This past Saturday night I possessed the courage and self-confidence to read two of my short writings to a group of strangers gathered at a Barnes & Noble bookstore for a non-profit fundraiser book fair event. Besides reading my winning third-grade essay out loud to a group of parents when I was eight years old, this was the first time I've stood tall in front of an audience to read my work.

I was invited to read at this event by the facilitator of the Writer's Group I belong to, along with five other members who shared their own poetry, essays, stories, musings, and reflective writings. The facilitator assured me earlier in the week that we wouldn't be reading through a microphone, so that was a comforting variable to my accepting the invitation to participate.

The pieces I chose to read reflected two themes I navigate towards the most: humor and introspection. The first was my tongue-in-cheek piece titled "Five Ways to Stay Creatively Blocked", and the second was a piece I wrote during a low-energy dip last week titled "Sometimes the Tides are Low." Both were last-minute choices I decided on after accepting that if I was going to make a fool of myself or invite criticism, it would be on my terms. I would share authentic pieces of myself — not contrived works designed to impress an audience. It was the right choice.

Our group was scheduled to read between 6 and 7 PM and a well-known published poet in our community was scheduled to read excerpts of her work after us between 7 and 8 PM. I arrived at the Barnes & Noble around 6:15 and made my way back towards the History section where the Writer's Group was reading. Imagine my shock and horror when I first heard, then saw, the microphone!
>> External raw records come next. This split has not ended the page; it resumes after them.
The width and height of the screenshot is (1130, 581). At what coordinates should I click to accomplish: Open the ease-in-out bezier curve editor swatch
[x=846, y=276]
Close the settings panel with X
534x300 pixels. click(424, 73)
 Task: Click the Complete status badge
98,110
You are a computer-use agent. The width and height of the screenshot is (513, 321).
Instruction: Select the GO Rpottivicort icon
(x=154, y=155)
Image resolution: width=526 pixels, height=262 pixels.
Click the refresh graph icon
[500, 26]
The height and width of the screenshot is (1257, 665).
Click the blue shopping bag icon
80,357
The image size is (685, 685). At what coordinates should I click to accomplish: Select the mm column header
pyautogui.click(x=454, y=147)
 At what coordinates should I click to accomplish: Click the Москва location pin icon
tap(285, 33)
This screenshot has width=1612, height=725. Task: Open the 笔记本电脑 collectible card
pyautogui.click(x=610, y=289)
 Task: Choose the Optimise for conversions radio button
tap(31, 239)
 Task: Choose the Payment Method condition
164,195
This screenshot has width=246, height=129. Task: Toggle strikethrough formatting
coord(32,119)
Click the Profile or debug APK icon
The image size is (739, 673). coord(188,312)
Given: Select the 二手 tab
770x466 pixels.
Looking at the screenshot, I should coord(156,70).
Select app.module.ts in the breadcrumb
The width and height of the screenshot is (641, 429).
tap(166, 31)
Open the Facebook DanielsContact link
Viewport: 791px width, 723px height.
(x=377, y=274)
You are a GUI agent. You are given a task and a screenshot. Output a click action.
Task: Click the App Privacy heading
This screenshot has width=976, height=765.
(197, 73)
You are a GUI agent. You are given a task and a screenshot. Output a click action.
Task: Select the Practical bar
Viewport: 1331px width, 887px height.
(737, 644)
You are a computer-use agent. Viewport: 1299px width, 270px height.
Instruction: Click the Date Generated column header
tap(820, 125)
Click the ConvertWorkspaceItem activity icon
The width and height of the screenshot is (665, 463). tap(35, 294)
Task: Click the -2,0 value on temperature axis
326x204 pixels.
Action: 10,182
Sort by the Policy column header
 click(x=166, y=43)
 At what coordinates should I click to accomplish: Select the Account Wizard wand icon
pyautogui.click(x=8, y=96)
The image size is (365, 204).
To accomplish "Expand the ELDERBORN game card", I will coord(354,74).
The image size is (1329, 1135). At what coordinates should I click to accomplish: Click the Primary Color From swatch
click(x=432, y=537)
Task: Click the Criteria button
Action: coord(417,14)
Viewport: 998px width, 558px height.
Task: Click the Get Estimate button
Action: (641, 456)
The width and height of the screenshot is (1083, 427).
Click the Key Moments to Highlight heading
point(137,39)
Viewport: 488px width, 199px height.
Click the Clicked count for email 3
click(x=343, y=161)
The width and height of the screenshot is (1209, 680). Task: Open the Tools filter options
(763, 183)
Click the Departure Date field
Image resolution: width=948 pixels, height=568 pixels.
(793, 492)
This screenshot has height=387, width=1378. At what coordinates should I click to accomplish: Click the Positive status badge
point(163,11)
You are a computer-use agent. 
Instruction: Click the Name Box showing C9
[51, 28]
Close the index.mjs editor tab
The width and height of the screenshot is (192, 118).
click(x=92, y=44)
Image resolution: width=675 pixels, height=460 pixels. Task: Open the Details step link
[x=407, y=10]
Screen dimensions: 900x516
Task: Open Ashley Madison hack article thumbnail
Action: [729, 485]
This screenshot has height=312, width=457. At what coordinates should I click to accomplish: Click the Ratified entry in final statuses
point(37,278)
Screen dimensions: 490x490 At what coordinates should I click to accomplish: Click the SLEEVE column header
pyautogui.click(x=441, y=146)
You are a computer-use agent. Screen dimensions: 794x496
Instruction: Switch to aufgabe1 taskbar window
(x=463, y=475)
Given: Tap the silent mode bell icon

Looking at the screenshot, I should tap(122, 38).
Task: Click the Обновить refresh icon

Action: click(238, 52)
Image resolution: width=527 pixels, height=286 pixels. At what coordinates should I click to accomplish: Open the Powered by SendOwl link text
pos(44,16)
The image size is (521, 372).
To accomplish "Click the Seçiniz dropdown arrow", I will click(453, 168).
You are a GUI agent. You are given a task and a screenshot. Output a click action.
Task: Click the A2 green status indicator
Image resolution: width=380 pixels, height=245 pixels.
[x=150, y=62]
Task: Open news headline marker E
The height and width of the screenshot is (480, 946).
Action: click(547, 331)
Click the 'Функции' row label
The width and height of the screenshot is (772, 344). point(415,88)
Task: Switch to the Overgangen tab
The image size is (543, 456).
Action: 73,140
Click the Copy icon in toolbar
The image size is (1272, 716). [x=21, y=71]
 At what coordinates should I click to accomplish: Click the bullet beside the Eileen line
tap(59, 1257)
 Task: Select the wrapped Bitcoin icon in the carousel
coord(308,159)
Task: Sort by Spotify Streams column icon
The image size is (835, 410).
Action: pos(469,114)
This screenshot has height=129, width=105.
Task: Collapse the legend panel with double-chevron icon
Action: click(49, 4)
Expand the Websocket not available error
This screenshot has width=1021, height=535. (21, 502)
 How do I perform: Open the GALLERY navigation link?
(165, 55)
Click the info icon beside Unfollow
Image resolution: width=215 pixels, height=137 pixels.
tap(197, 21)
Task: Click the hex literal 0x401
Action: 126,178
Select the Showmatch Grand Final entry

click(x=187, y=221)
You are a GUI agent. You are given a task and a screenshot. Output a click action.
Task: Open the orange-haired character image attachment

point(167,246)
The microphone was unsettling, but I didn't really get nervous until about five minutes before I went on, so I tried to psyche myself up by getting out of my seat and stretching my legs while slipping into a nearby book aisle to take some calming breaths. I laughed as soon as I realized I was standing in the "Psychology" section and spotted a big book at eye-level with a title like "How to Overcome Stress and Anxiety". The first thought that came to mind was I'm going to use this as material! And so I did.

I walked calmly up to the podium after my name was announced and the first thing I said into the microphone after introducing myself was "First of all, I was assured there would be no microphone for this reading... but heeere it is!" I grinned and eyed the microphone while warming up to it. Then I relished telling the audience what just transpired in the Psychology section and quipped that I read an entire chapter out of that anxiety book to calm me down for the reading.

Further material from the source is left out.